Perhaps an example will help illustrate. Here’s a real decision that I made using the FS decision journal template.
Here are some tips to keep in mind as you implement your decision journal.
Your decision journal can be tailored to the situation and context. Specific decisions might include trade-offs, second-order effects, weighting criteria, or other relevant factors. These examples are only to get you started.
We can’t improve our thinking if we can’t see it. Don’t spend too much time on the brief and obvious insights. Often our first thoughts represent the thinking of someone else and not our own thinking.
Any decision you’re journaling is inherently complex and may involve non-linear systems. In such a world, small effects can cause disproportionate responses whereas bigger ones might have no impact. Remember that causality is complex, especially in complex domains.
Two common ways people wiggle out of their own decisions are hindsight bias and jargon.
It’s hard to remember what we knew at the time and what were thinking. Hindsight makes things far more explainable and changes our story. A decision journal helps combat this by recording what you knew and what you thought at the time. When you look at your own handwriting you come face to face with the person you were when you made the decision. There is nowhere to hide.
The words we use are also important. When we use vague terms, we give ourselves wiggle room. If we want to get better at making decisions we can’t give ourselves wiggle room. Be clear. Be direct. Be simple. An 8-year-old should understand what decision you’re making and why.

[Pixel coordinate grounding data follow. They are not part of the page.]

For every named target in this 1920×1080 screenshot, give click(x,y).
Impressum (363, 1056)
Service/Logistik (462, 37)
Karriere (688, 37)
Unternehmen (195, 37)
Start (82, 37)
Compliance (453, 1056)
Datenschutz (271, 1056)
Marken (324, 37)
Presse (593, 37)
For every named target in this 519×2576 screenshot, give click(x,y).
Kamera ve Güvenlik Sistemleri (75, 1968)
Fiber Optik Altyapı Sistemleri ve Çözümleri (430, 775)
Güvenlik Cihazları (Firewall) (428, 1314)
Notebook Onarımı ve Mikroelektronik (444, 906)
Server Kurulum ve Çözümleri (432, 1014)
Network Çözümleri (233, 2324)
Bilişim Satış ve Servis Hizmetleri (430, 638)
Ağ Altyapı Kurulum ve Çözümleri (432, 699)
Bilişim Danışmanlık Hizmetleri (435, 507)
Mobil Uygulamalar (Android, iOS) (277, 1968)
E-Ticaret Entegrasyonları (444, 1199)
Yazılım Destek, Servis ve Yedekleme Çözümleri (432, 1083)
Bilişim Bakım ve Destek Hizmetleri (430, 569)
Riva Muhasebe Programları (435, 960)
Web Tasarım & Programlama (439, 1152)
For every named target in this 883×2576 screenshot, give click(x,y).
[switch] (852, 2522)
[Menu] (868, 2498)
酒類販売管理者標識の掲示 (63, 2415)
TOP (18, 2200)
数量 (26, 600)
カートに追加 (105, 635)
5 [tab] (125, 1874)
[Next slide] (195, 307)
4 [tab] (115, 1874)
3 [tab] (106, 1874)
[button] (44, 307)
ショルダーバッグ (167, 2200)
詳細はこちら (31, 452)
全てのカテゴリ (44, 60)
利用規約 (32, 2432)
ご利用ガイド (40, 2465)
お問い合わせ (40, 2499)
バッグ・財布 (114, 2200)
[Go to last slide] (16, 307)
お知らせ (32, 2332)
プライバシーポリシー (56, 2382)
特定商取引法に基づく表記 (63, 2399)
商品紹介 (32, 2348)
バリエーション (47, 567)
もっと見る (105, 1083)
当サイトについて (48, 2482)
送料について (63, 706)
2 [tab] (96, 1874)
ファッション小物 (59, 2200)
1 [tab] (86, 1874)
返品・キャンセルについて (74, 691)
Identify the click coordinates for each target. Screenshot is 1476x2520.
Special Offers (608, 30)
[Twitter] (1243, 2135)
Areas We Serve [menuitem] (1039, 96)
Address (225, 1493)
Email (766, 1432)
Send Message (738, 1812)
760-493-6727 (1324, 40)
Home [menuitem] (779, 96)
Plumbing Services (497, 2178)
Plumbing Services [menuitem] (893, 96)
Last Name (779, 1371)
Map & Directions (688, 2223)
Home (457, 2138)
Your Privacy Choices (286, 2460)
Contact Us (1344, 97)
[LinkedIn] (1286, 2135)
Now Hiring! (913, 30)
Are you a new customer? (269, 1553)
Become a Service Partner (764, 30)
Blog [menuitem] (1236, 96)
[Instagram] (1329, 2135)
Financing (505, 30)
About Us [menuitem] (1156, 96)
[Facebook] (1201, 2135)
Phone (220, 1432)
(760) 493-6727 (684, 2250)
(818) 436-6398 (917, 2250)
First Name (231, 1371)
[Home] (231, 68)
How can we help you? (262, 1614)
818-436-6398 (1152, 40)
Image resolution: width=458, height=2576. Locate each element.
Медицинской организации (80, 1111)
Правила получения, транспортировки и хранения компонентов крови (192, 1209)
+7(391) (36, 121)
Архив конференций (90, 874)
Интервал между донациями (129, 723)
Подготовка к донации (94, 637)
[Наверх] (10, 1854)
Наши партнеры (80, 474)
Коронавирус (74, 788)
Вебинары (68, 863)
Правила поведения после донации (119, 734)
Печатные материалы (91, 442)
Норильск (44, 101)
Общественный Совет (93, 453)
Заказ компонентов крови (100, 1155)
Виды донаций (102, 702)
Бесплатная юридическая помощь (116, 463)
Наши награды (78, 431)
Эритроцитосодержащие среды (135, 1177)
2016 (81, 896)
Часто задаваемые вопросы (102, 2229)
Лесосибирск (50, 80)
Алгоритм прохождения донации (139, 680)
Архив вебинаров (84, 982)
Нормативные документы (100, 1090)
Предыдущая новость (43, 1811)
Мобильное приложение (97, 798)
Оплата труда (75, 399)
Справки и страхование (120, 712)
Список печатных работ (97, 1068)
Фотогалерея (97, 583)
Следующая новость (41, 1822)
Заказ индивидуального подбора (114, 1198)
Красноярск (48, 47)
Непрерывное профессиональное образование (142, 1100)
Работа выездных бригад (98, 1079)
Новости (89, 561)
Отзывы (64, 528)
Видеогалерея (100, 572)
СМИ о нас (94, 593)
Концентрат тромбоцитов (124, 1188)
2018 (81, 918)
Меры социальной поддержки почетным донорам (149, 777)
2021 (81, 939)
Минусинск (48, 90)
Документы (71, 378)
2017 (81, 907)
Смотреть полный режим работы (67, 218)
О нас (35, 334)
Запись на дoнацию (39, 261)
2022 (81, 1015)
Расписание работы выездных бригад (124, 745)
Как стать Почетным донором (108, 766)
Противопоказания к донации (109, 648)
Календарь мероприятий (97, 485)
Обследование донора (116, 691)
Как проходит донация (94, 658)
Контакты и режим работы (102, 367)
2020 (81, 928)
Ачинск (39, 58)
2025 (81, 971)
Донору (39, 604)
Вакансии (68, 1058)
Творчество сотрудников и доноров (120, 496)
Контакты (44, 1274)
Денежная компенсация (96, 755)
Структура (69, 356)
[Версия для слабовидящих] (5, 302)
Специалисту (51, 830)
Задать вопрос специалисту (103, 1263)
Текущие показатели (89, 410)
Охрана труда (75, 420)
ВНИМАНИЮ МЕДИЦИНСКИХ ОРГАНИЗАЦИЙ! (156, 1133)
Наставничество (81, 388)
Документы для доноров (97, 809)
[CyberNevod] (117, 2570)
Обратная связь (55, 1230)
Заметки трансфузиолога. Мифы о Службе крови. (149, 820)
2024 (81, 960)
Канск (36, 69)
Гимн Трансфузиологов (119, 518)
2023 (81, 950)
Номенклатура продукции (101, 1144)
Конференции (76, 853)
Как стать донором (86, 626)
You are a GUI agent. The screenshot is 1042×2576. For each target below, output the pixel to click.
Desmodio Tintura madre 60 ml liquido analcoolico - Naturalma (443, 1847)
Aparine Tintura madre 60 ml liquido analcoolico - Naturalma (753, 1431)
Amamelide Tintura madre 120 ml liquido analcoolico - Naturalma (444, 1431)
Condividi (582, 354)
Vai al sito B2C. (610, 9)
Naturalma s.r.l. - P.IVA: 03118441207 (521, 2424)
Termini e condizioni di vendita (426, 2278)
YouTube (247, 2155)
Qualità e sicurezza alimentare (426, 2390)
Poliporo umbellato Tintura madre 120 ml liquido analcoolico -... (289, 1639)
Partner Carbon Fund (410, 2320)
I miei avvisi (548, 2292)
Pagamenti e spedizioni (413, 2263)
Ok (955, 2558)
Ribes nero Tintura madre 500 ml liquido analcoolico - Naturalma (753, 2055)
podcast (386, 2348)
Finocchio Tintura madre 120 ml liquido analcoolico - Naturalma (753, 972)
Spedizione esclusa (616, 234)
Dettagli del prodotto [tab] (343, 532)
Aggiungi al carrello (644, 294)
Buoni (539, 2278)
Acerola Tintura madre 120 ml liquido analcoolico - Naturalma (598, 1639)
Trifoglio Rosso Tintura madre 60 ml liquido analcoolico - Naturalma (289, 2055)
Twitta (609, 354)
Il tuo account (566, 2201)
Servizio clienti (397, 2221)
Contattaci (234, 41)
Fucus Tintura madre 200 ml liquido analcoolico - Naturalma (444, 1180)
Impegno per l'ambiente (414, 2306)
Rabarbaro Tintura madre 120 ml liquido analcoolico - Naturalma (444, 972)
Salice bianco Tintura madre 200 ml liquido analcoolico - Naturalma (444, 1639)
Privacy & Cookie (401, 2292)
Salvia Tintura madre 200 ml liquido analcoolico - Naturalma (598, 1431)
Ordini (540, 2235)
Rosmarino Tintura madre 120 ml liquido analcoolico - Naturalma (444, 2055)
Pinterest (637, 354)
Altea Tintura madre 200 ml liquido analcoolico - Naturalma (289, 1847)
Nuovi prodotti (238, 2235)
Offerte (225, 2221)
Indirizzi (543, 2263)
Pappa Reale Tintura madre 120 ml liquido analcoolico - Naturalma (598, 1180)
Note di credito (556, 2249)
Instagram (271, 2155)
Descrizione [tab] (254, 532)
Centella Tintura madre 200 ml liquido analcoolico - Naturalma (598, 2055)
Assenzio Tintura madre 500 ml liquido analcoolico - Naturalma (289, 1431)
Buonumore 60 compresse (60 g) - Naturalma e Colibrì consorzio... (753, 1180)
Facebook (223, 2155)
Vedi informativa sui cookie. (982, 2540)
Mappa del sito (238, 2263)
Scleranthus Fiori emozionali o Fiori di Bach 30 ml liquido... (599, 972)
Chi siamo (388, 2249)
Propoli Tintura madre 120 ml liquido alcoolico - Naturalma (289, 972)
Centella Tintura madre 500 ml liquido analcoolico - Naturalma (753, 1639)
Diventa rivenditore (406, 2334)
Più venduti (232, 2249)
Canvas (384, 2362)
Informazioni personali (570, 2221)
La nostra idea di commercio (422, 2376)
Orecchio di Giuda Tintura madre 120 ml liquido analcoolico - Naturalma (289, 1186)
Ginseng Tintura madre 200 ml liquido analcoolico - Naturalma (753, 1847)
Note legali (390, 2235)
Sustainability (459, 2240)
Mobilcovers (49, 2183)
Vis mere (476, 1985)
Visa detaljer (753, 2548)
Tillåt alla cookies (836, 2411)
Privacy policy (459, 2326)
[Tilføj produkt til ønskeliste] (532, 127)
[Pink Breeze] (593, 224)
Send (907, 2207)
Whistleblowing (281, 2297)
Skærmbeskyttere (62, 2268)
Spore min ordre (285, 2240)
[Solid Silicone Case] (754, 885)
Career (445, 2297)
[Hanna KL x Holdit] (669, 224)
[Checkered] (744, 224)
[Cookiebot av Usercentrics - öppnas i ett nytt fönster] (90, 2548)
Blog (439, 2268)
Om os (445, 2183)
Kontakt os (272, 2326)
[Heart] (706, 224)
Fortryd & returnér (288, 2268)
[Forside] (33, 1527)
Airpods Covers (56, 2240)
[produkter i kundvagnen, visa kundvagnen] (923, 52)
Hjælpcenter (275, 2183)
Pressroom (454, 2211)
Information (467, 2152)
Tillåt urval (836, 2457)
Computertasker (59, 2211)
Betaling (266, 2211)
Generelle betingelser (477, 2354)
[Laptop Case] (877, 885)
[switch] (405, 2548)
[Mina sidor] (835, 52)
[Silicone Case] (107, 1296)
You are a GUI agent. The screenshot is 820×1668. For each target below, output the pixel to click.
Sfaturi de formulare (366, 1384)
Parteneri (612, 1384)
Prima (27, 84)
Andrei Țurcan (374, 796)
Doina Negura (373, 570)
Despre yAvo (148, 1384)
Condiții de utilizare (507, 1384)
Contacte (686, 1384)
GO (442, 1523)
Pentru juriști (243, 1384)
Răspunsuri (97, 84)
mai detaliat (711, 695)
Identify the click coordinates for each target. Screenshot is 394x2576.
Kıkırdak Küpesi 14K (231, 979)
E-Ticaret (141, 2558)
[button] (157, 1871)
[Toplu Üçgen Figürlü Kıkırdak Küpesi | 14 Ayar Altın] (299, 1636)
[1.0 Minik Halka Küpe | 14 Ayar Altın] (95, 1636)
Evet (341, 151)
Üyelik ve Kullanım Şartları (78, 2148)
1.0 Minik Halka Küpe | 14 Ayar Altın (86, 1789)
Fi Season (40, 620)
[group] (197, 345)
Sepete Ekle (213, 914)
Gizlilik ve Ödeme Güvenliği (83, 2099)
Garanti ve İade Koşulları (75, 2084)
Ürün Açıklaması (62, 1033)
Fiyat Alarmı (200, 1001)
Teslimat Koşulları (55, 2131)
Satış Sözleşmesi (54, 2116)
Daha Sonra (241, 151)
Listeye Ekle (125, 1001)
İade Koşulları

A decision journal that sits on the shelf is less useful than one that gets reviewed. Every six months or so pick it up and look at your past decisions, update entries with what actually happened, and spend time thinking about your process.
Realizing where you make mistakes, how you make them, what types of decisions you’re bad at, etc., helps you make better decisions going forward. When you start to identify patterns, you can change your decision process to help account for the things you miss.
Just because you had a bad outcome doesn’t mean you made a bad decision. You might have made the right decision (which, in our sense, means that used a good process) and still had a bad outcome. We call that a bad break.
When you use a decision journal, you’ll discover two things right away. First, you’re right a lot of the time. Second, it’s often for the wrong reasons. Discovering how lucky you are can be somewhat humbling. This is where the learning begins.